#### [WRITTEN TASK]
Reproduce the entries below word for word, beginning at the line that has "Open Messages from the sidebar" and stopping after the line that has "[x=89, y=517]".

----- SUPPLIED DATA -----

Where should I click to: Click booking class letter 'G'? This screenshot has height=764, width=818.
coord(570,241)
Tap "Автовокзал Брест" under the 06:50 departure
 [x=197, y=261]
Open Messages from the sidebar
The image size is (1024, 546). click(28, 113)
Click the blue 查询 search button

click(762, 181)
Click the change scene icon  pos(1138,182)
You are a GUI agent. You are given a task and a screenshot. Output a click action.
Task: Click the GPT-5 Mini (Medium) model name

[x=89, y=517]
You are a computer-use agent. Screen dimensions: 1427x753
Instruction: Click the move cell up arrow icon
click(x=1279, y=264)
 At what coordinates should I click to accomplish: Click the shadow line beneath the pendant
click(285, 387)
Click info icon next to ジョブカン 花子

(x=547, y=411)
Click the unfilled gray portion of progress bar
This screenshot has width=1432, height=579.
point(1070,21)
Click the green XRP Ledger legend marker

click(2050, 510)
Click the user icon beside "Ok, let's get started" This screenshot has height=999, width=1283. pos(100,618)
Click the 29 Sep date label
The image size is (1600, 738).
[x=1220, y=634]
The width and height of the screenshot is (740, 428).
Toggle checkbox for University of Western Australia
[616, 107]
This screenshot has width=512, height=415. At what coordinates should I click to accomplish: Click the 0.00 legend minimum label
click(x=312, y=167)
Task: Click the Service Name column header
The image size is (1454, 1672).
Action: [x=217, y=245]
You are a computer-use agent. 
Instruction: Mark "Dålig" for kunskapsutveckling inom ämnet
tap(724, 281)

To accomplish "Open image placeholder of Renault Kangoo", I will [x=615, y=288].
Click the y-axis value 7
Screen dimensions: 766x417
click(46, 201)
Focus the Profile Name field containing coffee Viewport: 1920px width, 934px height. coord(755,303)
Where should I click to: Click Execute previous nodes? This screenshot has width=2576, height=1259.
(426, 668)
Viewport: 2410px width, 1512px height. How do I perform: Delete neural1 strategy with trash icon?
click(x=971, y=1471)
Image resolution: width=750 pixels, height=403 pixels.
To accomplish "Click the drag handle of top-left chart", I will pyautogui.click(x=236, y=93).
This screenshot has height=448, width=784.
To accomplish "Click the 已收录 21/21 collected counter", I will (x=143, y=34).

-----

#### [ANSWER TO THIS PROBLEM]
Open Messages from the sidebar
The image size is (1024, 546). click(28, 113)
Click the blue 查询 search button

click(762, 181)
Click the change scene icon  pos(1138,182)
You are a GUI agent. You are given a task and a screenshot. Output a click action.
Task: Click the GPT-5 Mini (Medium) model name

[x=89, y=517]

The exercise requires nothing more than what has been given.